This has been driving me batty for a couple of days. I can't get my ELK stack to index above 36k per second, no matter how I try to scale horizontally..
The machines: 3 Master nodes (4 core 14g mem Azure VMs), 2 Client nodes, (8 core, 56g VM), Anywhere from 4 to 20 Data nodes (20 core, 140g mem Azure VMs).
I've run data nodes with ext4 and with ZFS, using both the multiple disks and a single raid0. The winner seems to be ZFS RAID0 with Azure SSD drives, with a local SSD cache on the machine, and 70g of memory for ZFS to play with. Running zpool iostat, or normal iostat for ext4, shows that the drives are rarely under high write rates - usually only 5-10M/s each, but with rare peaks to 40+ each (every few minutes). So I don't think disk is the issue, if it was I'd expect higher iostat usage, and higher wait state in top. Maybe I'm wrong?

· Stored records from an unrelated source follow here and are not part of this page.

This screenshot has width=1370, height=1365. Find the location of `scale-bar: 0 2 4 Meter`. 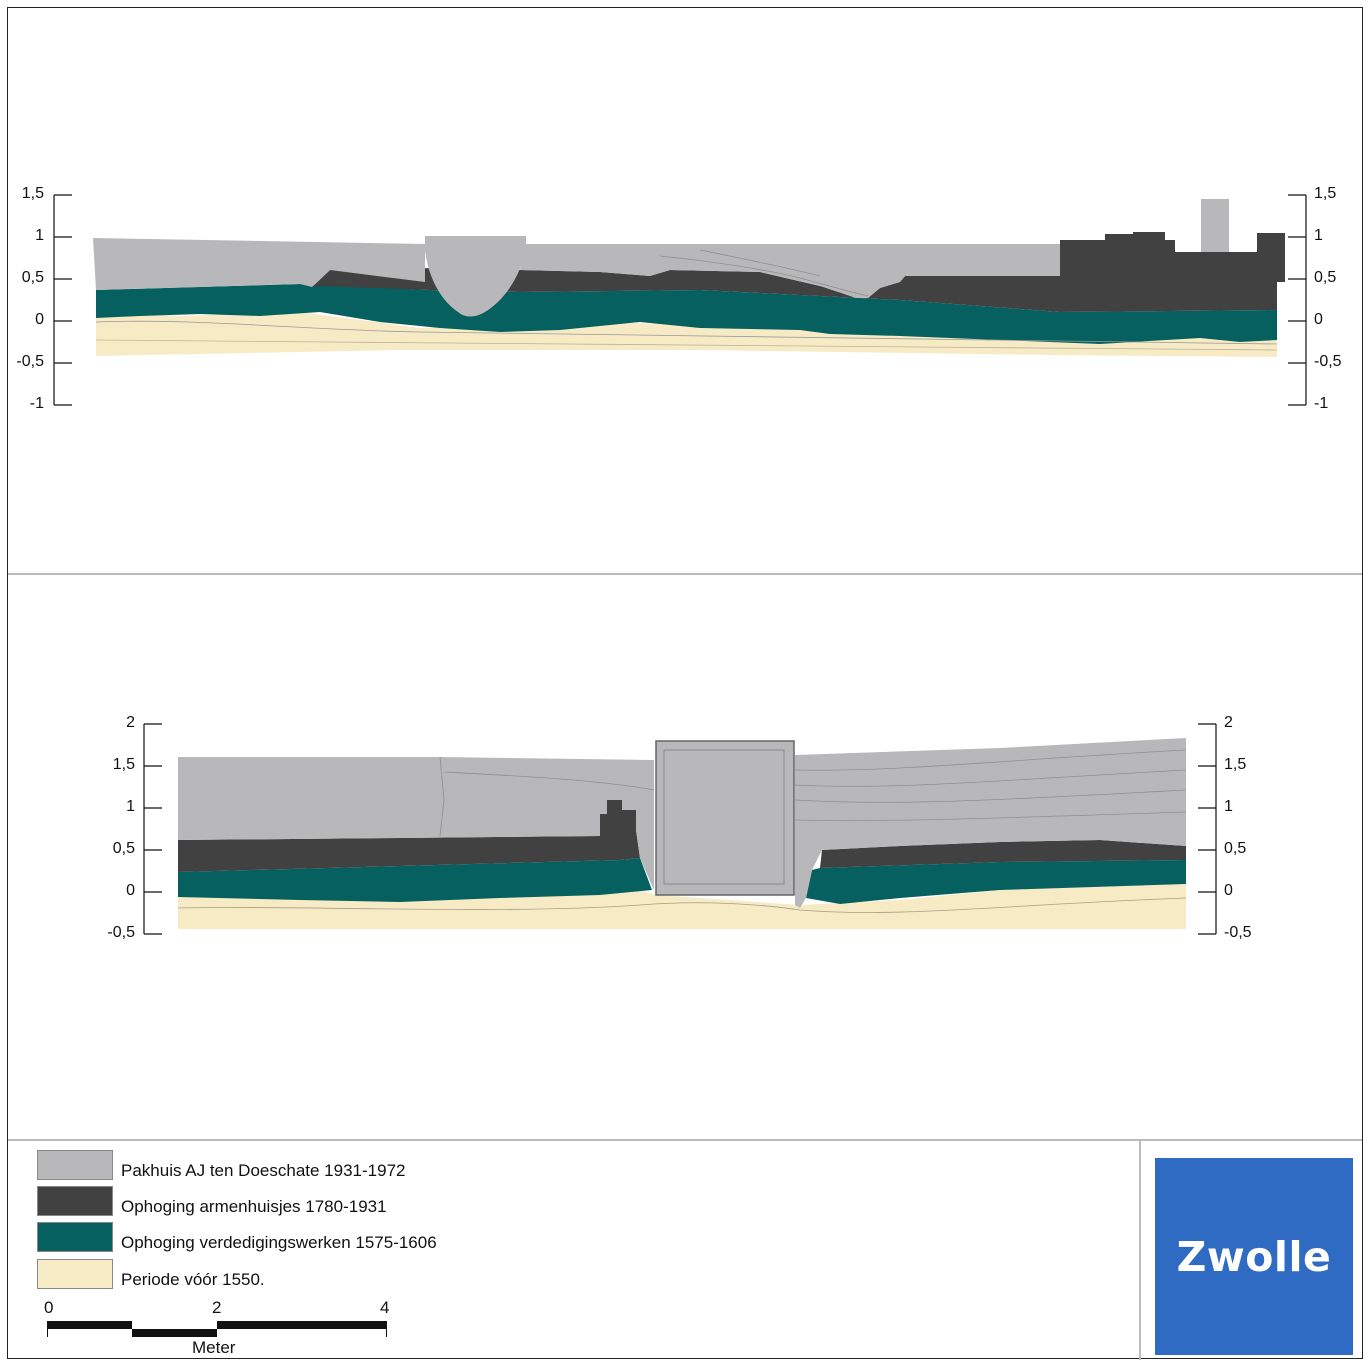

scale-bar: 0 2 4 Meter is located at coordinates (217, 1328).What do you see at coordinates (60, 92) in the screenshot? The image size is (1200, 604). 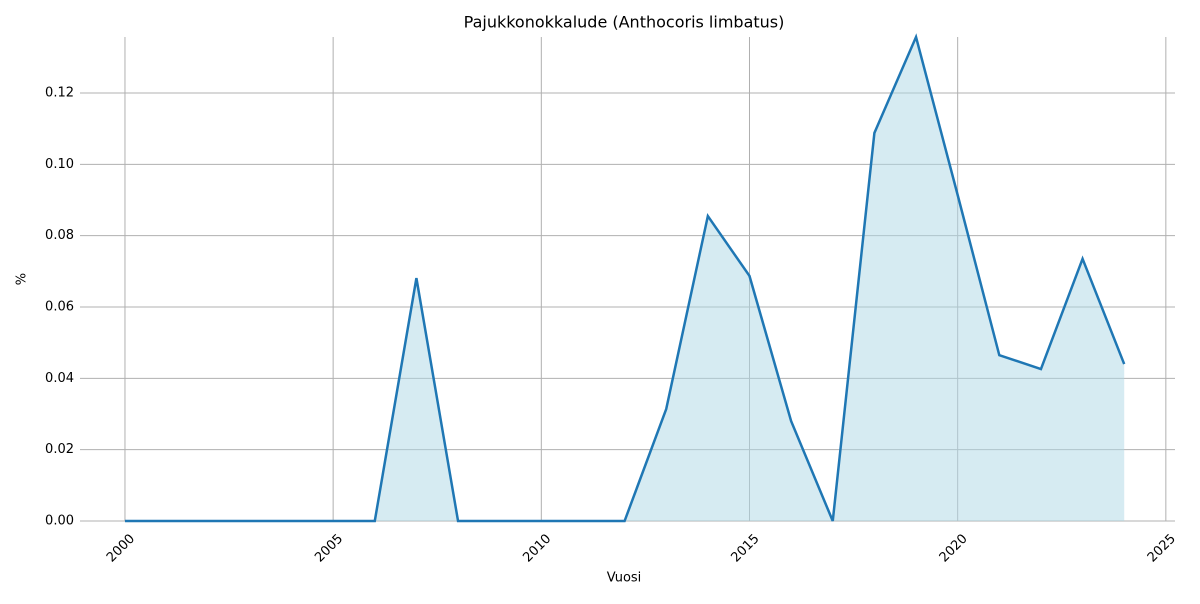 I see `y-tick-label: 0.12` at bounding box center [60, 92].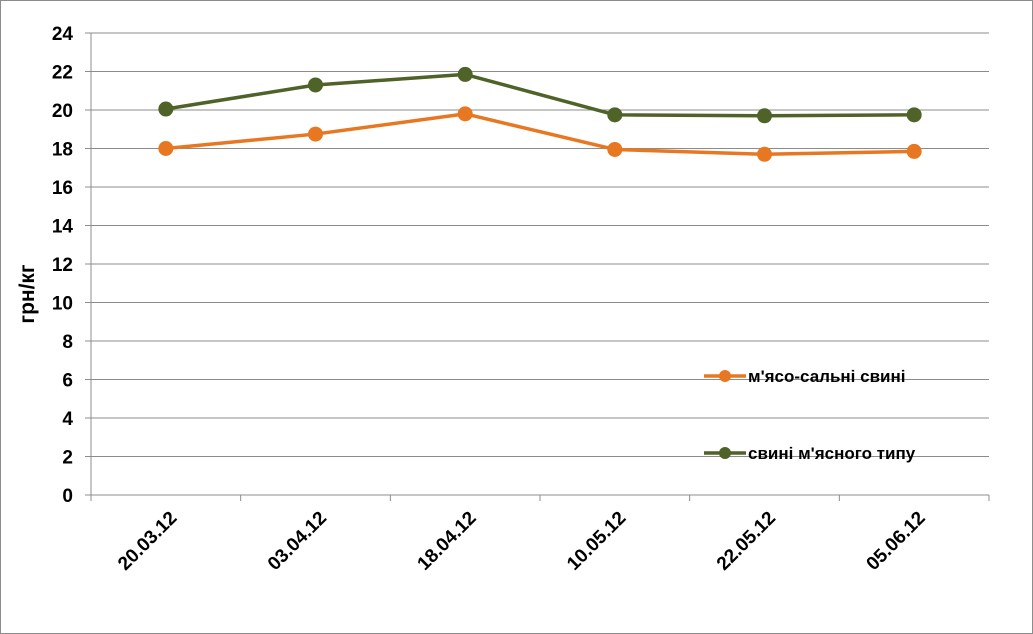  What do you see at coordinates (63, 34) in the screenshot?
I see `y-tick-label: 24` at bounding box center [63, 34].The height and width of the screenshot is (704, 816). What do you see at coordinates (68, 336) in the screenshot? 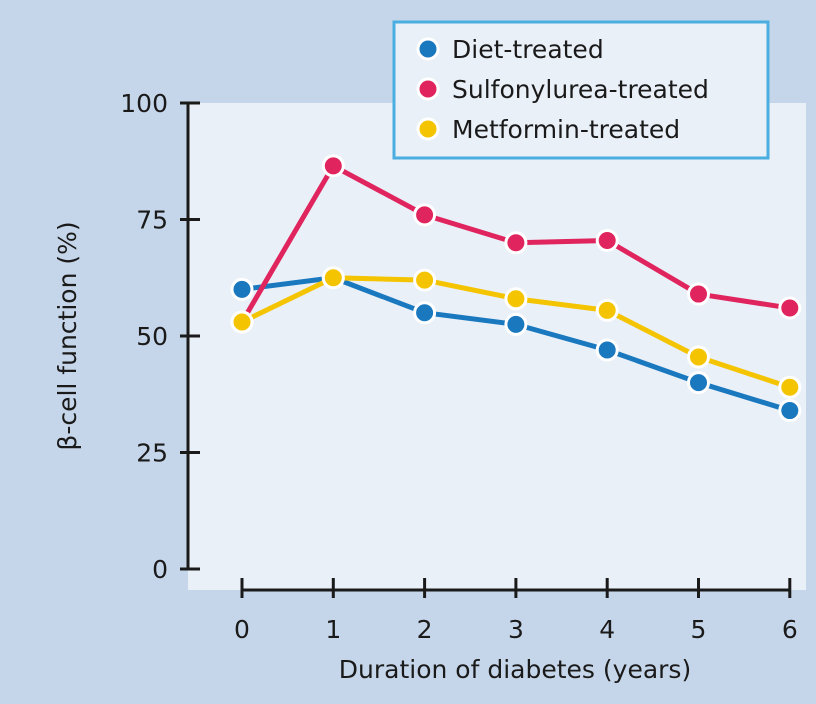
I see `y-axis-title: β-cell function (%)` at bounding box center [68, 336].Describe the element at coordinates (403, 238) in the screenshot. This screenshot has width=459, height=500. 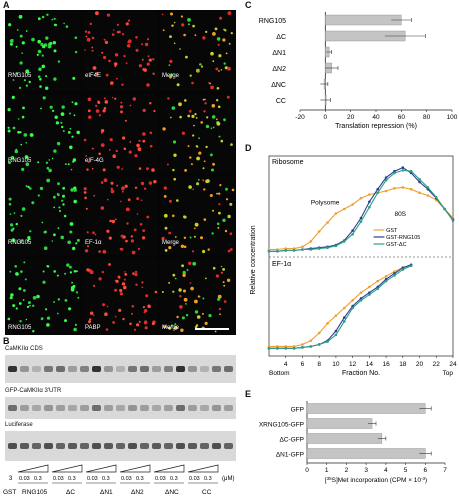
I see `d-legend-label: GST-RNG105` at that location.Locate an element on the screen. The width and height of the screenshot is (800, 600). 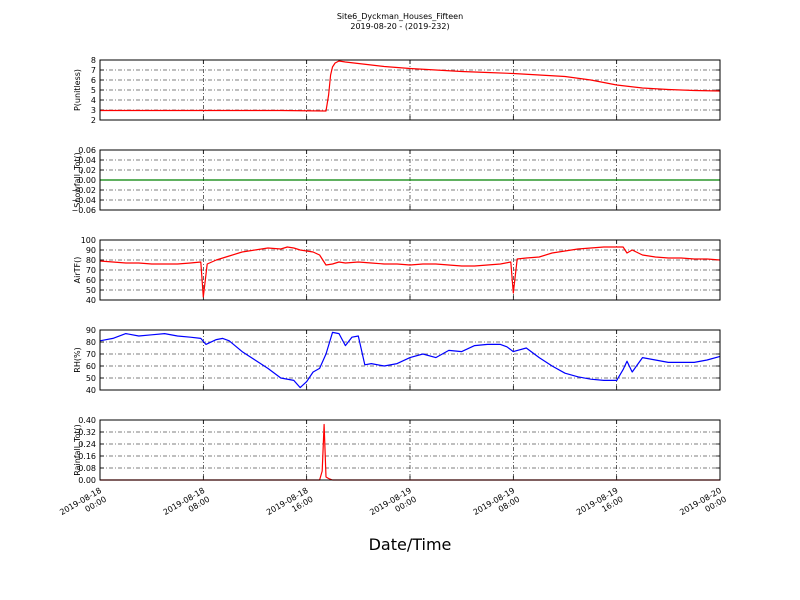
y-tick-label: 0.16 is located at coordinates (87, 456).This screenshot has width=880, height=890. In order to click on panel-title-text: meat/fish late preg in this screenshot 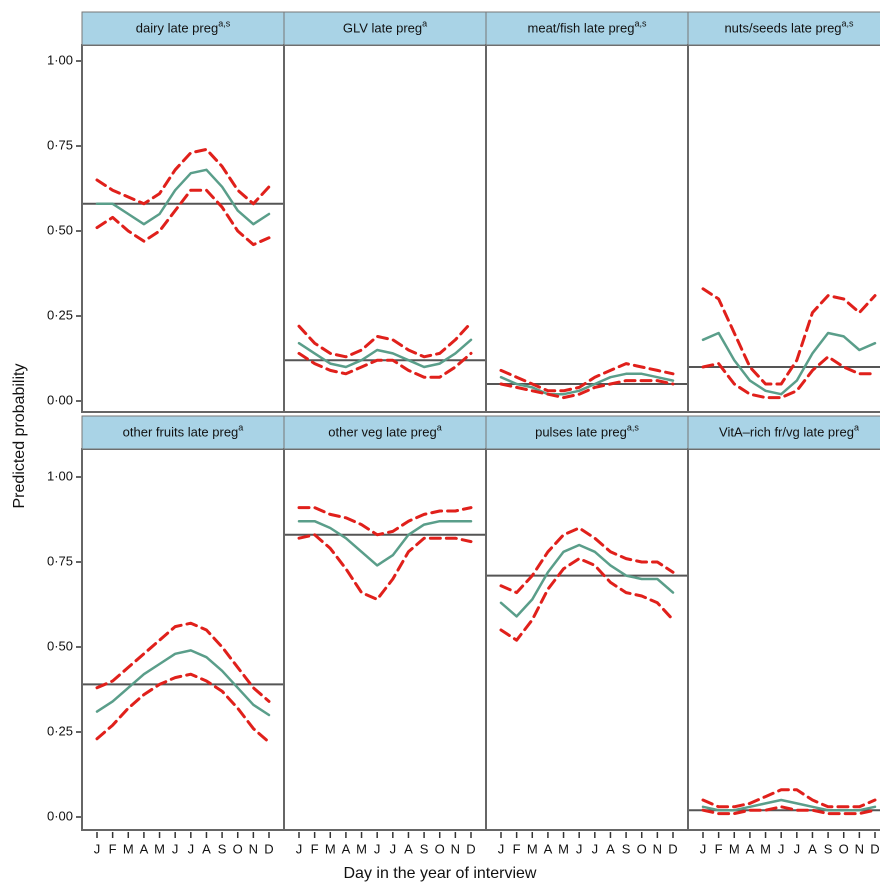, I will do `click(582, 28)`.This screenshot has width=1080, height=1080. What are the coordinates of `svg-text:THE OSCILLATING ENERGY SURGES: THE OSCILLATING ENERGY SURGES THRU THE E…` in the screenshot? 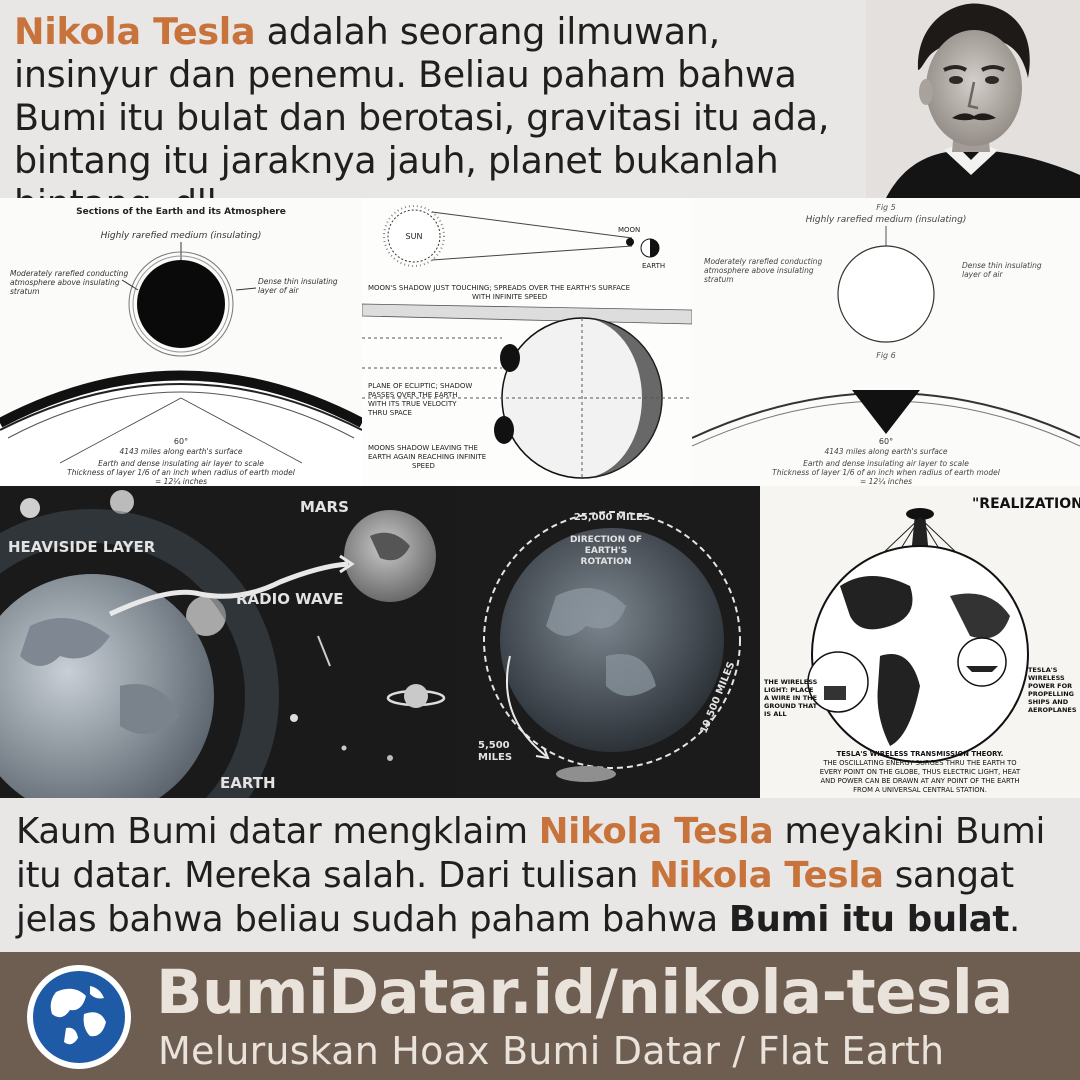 It's located at (919, 763).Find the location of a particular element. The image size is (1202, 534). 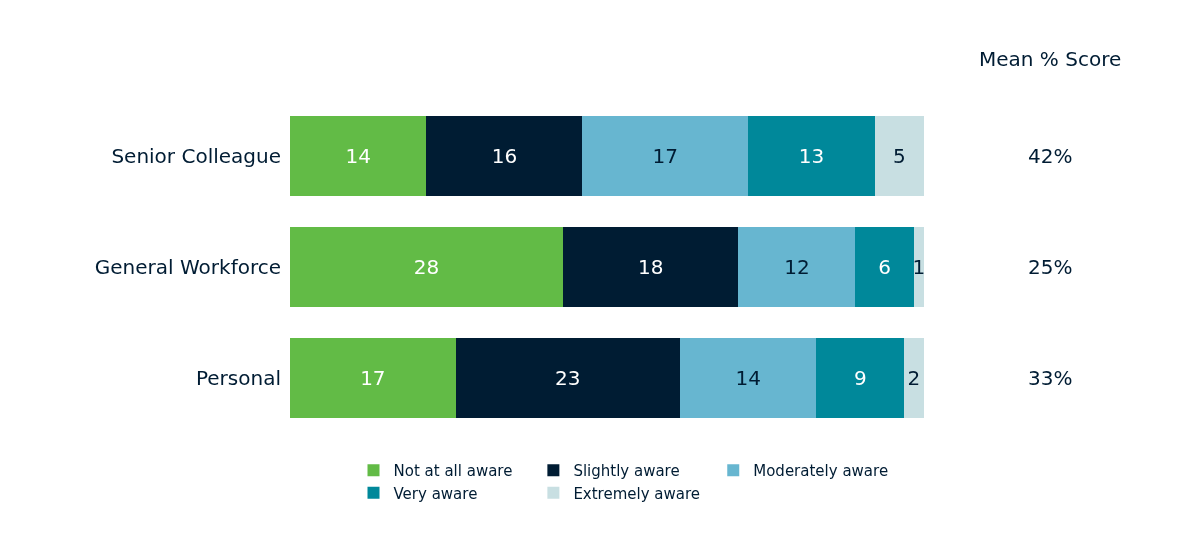

legend-label: Extremely aware is located at coordinates (637, 494).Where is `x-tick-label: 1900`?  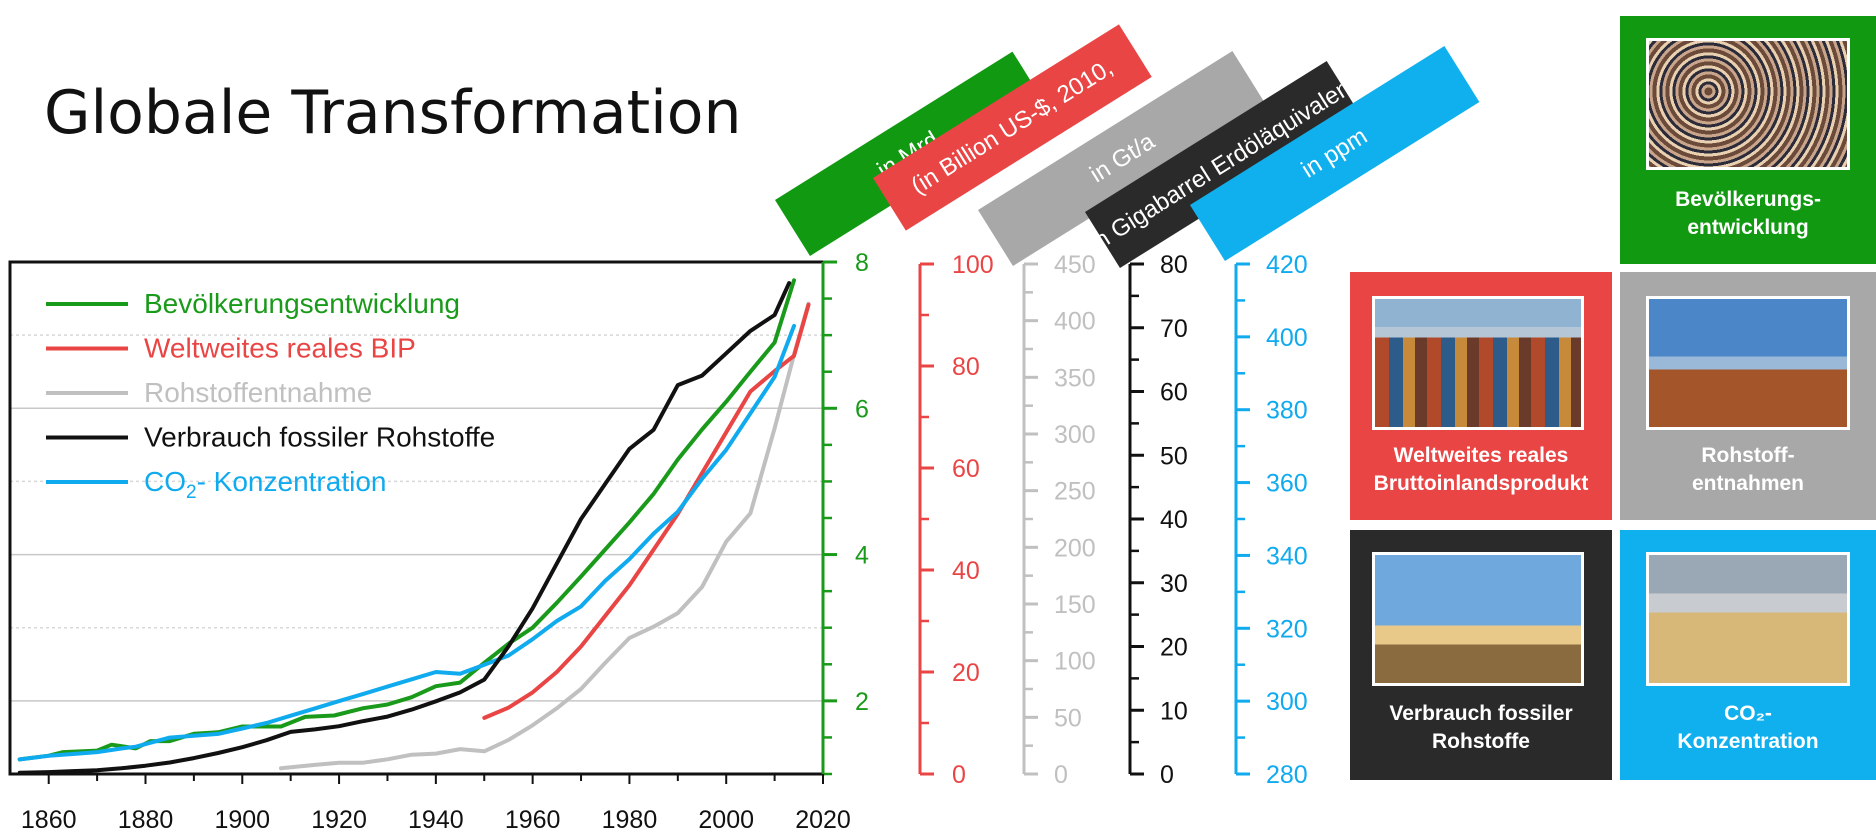
x-tick-label: 1900 is located at coordinates (242, 818).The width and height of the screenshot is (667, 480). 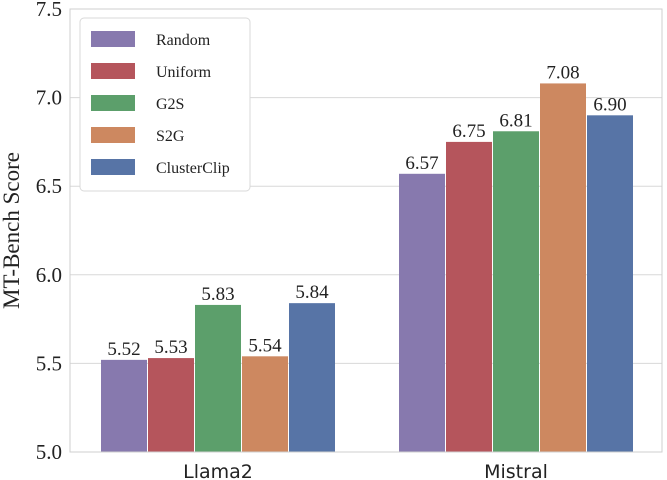 I want to click on value-label: 5.52, so click(x=124, y=350).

No VM runs above 20% CPU usage. Load isn't high either. The data nodes have 31g of mlocked hEAP, but it seems to be under control.
I'm sending data from logstash using the elasticsearch output. It doesn't seem to matter how many logstash processes I use. If I use the null output, I can get logstash to process at 90k messages or higher - as soon as I put a stock elasticsearch output, everything adds up to ~35k. I've tried anywhere fro 5 to over 20 logstash instances, with no difference in elasticsearch's indexing performance.
What am I missing? I've played with number of shards, and currently run with two shards per VM per index. A large number of shards decreased performance. I suppose I can try tweaking this further.
I've tried playing with threadpool.bulk.size and queue_size, but just made things worse. I tried giving more index buffer using indices.memory.index_buffer_size, but again, that didn't really help.
I'm well and truly stumped. Until I hit this ceiling, it was easy to scale horizontally, but it doesn't seem to matter how many machines I throw at this problem.